RECOMMENDATION ENGINES - ABSTRACT
Recommendation Engines (RE) are software tools and techniques providing item suggestions to a user. The massive growth and variety of information can often overwhelm, leading to poor decisions. While choice is good, more choice is not always better. REs have proved in recent years to be a valuable means for coping with the information overload problem.
In their simplest form, personalized recommendations are offered as ranked lists of items. In performing this ranking, REs try to predict what are the most suitable products or services for a user, based on their preferences and constraints. In order to complete this computational task, REs collect preferences from users, which are either explicitly expressed (e.g., as ratings for products) or are inferred by interpreting user actions. For instance, a RE may consider the navigation to a particular product page as an implicit sign of preference for the items shown on that page.

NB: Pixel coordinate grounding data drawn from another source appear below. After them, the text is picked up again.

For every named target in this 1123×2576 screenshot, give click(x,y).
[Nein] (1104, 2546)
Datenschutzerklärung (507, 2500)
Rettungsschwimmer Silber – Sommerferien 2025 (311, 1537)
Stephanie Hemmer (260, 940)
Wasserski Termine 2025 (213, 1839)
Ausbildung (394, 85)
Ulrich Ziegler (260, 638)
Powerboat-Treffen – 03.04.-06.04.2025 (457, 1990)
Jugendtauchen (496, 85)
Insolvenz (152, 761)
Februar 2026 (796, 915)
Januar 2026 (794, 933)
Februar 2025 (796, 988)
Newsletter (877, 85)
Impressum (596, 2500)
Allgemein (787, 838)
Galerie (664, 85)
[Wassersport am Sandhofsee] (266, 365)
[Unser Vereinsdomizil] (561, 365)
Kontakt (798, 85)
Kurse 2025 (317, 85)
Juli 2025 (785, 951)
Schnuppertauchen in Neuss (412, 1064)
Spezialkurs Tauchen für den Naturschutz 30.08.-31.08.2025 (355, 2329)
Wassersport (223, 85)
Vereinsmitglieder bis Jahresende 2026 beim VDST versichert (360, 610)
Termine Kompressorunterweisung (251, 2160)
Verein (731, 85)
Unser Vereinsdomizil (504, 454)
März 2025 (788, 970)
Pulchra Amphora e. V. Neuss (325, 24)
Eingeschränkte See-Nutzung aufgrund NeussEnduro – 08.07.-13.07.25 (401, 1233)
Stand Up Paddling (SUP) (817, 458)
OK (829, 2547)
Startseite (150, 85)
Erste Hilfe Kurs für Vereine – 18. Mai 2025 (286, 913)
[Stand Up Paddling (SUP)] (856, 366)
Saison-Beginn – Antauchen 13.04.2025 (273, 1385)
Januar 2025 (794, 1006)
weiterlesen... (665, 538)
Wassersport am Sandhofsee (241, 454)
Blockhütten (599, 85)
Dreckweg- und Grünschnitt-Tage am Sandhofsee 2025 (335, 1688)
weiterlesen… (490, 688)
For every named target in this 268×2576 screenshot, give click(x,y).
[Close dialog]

Amazon's RE for example relies on a basic formula (collaborative filtering) that suggests products to you based on your viewing history, your purchase history and which related products other customers bought.
Tom Rampley is a data scientist with a background in finance and psychology. He received his MBA from Indiana University’s Kelley School of Business in 2012, with concentrations in finance and business analytics. Since graduation, he has been working within the Viewer Measurement group at Dish Network LLC on customer segmentation models, the development of recommendation engines, and the implementation of big data IT platforms. He prefers R to SAS, Python to any other scripting language, and while trained as a frequentist currently considers himself Bayes-curious. Outside of work he is married with no kids (yet), a lifelong martial artist, and endlessly nostalgic for the days when he played lead guitar in his grad school rock band. This is his first Data Science meetup presentation.
ACCUMULO - SQRRL NOSQL DATABASE - ABSTRACT
Apache Accumulo is an open-source highly secure NoSQL database created in 2008 by the National Security Agency. It easily integrates with Hadoop, can securely handle massive amounts of structured and unstructured data - at scale cost-effectively - and enables users to move beyond traditional batch processing and conduct a wide variety of real-time analyses. Accumulo is a sorted, distributed key/value store based on Google's BigTable design. It is a system built on top of Hadoop, ZooKeeper and Thrift. Written in Java, Accumulo has cell-level access labels and a server-side programming mechanisms.
Accumulo offers "Cell-Level Security" - extending the BigTable data model, adding a new element to the key called "Column Visibility". This element stores a logical combination of security labels that must be satisfied at query time in order for the key and value to be returned as part of a user request. This allows data of varying security requirements to be stored in the same table, and allows users to see only those keys and values for which they are authorized.
Sqrrl Enterprise, developed by Sqrrl Data, is the operational data store for large amounts of structured and unstructured data. It is the only NoSQL solution that scales elastically to tens of petabytes of data and that has fine-grained security controls. Sqrrl Enterprise enables development of real-time applications on top of BigData. Sqrrl uses HDFS for storage; Accumulo for security/speed of access; Thrift API for interactivity; and works with map/reduce, visualizations, third party software, and existing schema explored databases.
This presentation reviews Accumulo and Sqrrl Enterprise.
John Dougherty is CIO for Viriton, a consulting and systems integration organization. He is the organizer for Big Data for Business, helping to apply Big Data concepts to C-suite perspectives. He began utilizing applied strategies, using technology, in the early nineties, and has continued to incorporate blue blood technologies in forward thinking solutions.